A lot of issues with older systems is the quality of "pattern" parts available today and has been mentioned some do not even work out of the box.
I like the idea of the Bosch Blue coil mounted away from the heat along with the condensor, many times I went out to breakdowns as an apprentice found the condensor was at fault and not having the correct one in the van was able to swap the radio suppressor/condensor that was fitted on the switch side of the coil over the the CB contact breaker side, snip off the old condensor, clean and reset the points allowing the customer to drive back to garage to be fixed permanently.
On ballast resister type coils where fitted on Vauxhall Vivas etc.it was I think a 8 volt coil with the ballast resister bolted to the terminal with an extra wire, the idea was on cranking the 8 volt coil was supplied with battery 12 volts which may have dropped during cranking, but then when starter was released the 12 volt supply then went through the ballast resister to happily run the 8 volt coil.
Apart from where coils are shorting HT voltage down the neck of the coil giving a misfire which is often visible or if you have a good heart can be checked by running your hand around the area ;), Coils rarely totally fail, I can only recall personally one in 50 odd years and that was on a Mk 3 Zephyr four cylinder and was a break in the internal wiring which could be duplicated by giving it a belt with the back of your hand.

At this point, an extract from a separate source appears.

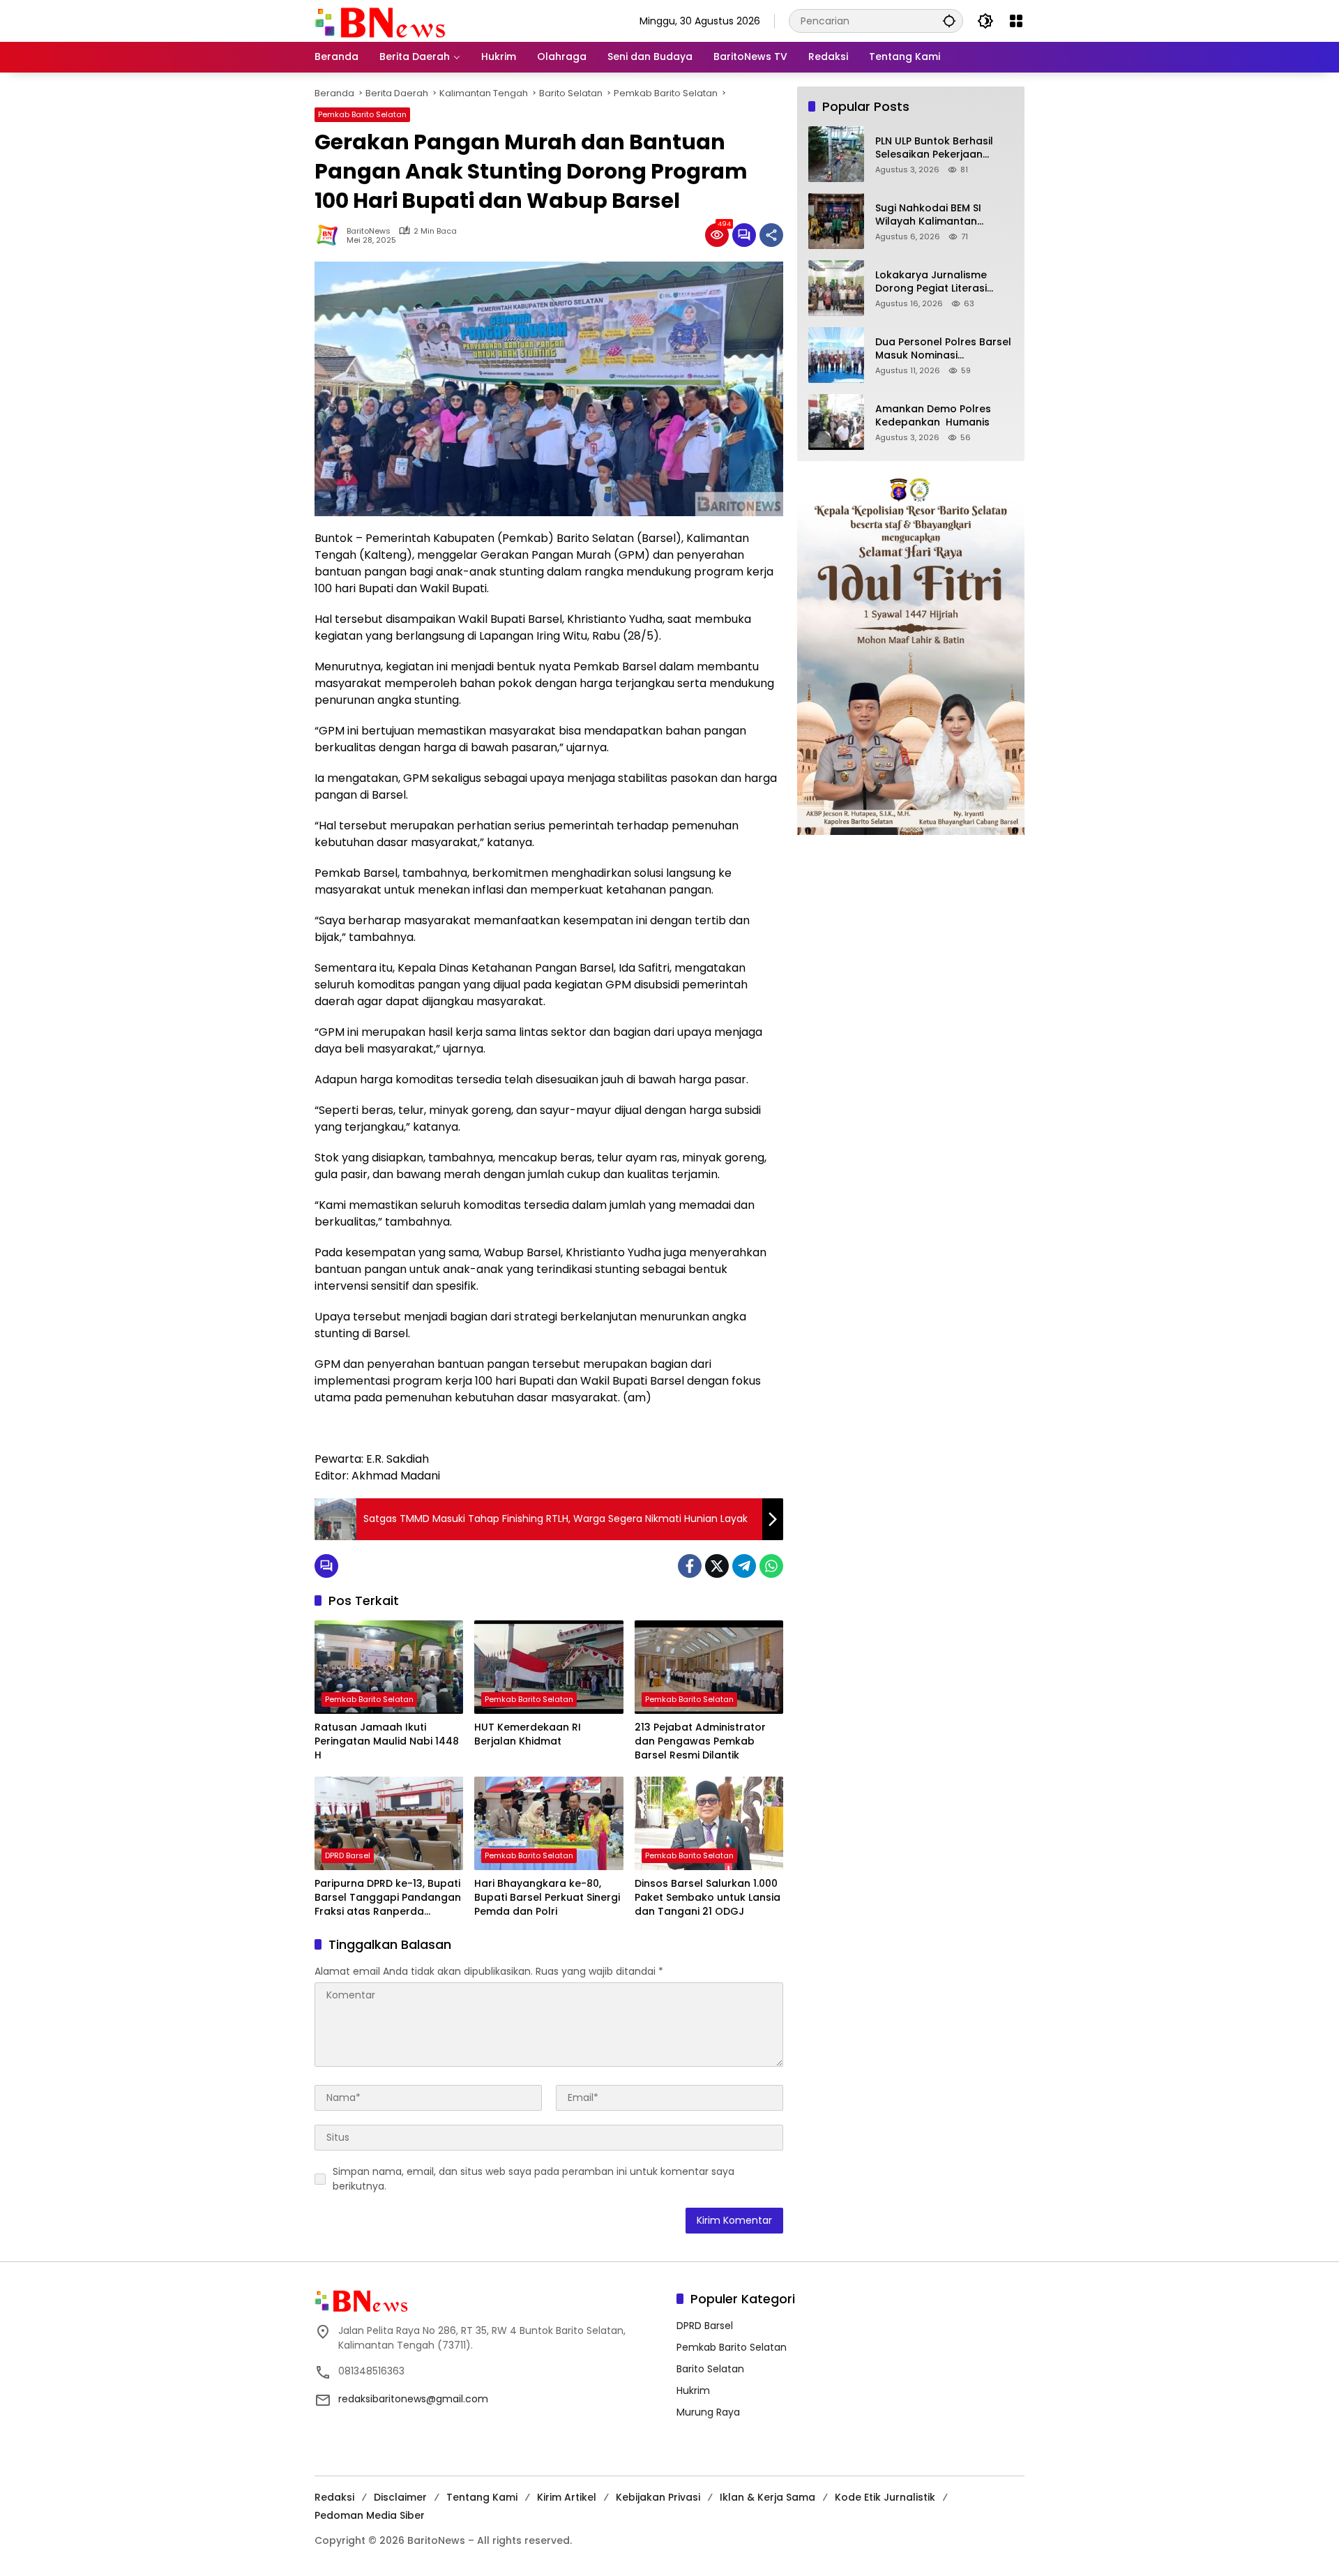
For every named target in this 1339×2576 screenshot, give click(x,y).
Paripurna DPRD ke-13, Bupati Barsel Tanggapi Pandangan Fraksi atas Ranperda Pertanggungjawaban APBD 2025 (388, 1897)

Many car electrics issues on older points based vehicles are caused by having the ignition on whilst checking something else and engine not running, this quickly results in the coil and condensor overheating, to the point I have seen oil running from the coil and hot to the touch, leaving ignition on also burns the points as well. So if you have to have ignition on to do some other job all you need to is pull the CB points side wire off the coil to prevent damage.